Though the mayhem involved in the game’s showdowns is mild, a couple of vulgar expressions prevent endorsement of it for little kids.
The character of the title has been around for quite a while, having made his debut in 1996. Bandicoots, for the uninitiated, are marsupial animals endemic to Australia. Crash, however, was genetically modified and subjected to experiments by the heinous Dr. Neo Cortex before making good his escape.
The end of a previous entry in the franchise, 1998’s “Crash Bandicoot: Warped” (Sony), found Dr. Cortex and his two partners in crime, Nefarious Tropy and Uka Uka, locked away in a prison outside of time. Now Cortex and Tropy have managed to free themselves and are making a bid for domination of the entire multiverse.
To thwart them, Crash and his sister Coco must locate four magical beings known as the Quantum Masks. As they rush to do so, players can choose between Retro or Modern rules, with the former posing the greater challenge.
This classic platform game sees Crash racing and spinning his way across the landscape gathering up so-called Wumpa fruit and other items to navigate each level. Different tiers of rewards are available depending on how well he collects these items.
The combat style is essentially harmless. Crash jumps and kicks his opponents, while his enemies use exaggerated weapons or explode dynamite in a manner reminiscent of Wile E. Coyote’s futile attacks on the Road Runner. When either good guys or adversaries are defeated, they simply disappear in a puff of smoke.
Beyond the standard framework of good versus evil, this lighthearted title doesn’t bear much moral analysis. In addition to controlling Crash or Coco, gamers may play as negative characters. The latter are more zany than scary, however. “Pass N. Play” mode, in which up to four players can complete the main campaign together, helps promote teamwork and cooperation.
Smooth, detailed graphics, a vivid world environment and rewarding mechanics add up to technical excellence. Entertaining and accessible, Crash’s latest adventures will likely satisfy both his longstanding fans and newcomers to his story.

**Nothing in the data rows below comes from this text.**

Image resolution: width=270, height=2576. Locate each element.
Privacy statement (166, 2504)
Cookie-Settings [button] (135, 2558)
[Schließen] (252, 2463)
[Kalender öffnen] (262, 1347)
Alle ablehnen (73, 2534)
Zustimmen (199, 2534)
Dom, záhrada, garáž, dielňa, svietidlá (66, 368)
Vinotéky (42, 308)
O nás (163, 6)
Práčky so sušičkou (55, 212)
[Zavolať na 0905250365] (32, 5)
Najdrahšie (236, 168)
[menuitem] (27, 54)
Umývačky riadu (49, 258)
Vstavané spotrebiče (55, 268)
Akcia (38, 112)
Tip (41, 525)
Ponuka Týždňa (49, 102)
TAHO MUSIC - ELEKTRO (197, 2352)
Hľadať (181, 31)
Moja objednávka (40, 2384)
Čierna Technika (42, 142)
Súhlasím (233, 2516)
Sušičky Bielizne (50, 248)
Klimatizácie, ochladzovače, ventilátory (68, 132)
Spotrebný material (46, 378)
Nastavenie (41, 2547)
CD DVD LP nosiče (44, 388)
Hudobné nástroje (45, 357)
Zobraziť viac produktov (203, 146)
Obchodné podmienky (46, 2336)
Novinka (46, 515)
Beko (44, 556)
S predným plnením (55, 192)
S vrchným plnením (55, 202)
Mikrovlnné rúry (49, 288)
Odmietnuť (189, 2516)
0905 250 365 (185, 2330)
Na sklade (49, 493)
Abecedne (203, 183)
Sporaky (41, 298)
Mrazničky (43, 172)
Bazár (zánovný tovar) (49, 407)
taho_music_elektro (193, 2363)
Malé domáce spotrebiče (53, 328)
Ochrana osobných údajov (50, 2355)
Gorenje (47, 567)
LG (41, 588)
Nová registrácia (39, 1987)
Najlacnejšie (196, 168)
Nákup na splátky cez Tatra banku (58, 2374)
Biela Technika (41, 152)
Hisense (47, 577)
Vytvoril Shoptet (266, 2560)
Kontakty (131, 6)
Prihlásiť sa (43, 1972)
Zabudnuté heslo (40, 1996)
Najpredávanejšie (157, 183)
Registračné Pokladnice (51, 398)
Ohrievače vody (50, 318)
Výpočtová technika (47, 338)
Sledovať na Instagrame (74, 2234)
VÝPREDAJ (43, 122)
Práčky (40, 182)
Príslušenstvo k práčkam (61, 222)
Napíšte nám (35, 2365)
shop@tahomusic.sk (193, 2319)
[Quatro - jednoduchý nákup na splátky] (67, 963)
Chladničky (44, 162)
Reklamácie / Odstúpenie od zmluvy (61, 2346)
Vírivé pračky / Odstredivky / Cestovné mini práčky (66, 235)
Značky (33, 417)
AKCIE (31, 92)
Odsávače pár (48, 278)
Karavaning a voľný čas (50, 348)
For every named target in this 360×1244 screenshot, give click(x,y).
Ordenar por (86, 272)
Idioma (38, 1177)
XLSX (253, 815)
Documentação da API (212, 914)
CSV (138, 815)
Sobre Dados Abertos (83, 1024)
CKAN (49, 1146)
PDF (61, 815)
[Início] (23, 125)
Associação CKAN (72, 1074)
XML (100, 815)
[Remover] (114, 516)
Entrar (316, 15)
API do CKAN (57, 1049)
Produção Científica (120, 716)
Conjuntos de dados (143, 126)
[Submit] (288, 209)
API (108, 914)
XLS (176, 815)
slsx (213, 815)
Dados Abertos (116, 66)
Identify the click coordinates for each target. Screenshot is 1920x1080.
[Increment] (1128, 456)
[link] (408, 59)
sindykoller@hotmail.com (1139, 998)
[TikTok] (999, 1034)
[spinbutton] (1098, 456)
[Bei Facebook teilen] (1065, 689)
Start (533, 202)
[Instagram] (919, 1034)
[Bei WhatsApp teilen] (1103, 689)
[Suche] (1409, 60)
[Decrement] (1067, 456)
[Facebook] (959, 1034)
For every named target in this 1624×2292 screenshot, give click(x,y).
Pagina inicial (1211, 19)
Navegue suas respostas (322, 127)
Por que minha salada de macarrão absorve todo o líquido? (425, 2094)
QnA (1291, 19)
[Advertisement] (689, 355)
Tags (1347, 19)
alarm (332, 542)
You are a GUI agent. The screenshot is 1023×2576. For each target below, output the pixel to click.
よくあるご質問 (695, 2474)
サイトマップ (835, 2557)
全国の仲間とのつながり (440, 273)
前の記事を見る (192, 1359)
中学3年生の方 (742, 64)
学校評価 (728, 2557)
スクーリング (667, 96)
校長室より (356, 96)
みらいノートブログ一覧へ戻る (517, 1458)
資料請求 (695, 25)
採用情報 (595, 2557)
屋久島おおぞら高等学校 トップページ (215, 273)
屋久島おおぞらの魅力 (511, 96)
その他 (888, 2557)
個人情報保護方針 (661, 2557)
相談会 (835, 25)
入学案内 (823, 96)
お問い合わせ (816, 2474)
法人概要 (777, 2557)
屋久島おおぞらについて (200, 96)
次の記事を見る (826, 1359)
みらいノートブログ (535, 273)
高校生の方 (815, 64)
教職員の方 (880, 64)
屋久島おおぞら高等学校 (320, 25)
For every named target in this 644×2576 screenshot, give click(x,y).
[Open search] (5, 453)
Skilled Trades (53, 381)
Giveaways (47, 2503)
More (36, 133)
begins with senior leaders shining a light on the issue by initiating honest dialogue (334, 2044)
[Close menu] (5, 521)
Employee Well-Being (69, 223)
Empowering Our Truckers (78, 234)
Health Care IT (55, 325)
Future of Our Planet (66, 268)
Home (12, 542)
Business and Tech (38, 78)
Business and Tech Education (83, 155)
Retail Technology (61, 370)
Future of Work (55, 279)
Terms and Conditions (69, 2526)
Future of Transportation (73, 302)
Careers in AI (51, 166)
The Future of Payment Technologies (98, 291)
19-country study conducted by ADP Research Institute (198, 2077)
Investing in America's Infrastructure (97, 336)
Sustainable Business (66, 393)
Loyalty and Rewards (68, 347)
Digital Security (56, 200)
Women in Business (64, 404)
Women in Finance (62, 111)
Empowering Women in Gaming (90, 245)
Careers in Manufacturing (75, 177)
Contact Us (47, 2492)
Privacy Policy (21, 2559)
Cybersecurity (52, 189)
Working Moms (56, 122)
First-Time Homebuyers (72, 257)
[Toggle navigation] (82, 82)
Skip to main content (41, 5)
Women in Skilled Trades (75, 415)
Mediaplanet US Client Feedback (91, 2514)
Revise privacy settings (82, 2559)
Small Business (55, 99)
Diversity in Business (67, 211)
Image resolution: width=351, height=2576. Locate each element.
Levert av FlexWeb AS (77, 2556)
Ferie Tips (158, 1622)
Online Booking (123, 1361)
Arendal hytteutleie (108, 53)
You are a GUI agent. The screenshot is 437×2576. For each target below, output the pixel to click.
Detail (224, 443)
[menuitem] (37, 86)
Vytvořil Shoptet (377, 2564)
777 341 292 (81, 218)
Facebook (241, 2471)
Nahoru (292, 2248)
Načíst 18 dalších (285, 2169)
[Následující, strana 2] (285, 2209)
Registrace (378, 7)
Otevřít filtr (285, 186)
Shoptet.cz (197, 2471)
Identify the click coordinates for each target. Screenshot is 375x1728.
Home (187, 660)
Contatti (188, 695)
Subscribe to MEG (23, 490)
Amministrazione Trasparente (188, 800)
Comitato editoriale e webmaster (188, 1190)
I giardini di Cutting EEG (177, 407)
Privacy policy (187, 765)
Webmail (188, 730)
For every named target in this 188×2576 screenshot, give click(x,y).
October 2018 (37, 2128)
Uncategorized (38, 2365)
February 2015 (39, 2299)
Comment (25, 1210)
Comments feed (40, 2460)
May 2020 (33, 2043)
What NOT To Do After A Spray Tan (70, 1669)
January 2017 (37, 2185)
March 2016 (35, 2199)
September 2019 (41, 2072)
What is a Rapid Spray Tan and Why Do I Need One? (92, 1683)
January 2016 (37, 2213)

Playable on PlayStation 4/5, Xbox One, Xbox Series X/S, Nintendo Switch and Windows.
The game contains cartoonish violence, at least two crass terms and references to alcohol use. The Catholic News Service classification is A-II — adults and adolescents. The Entertainment Software Ratings Board rating is E-10 — for ages 10 and up.
Smith reviews video games for Catholic News Service.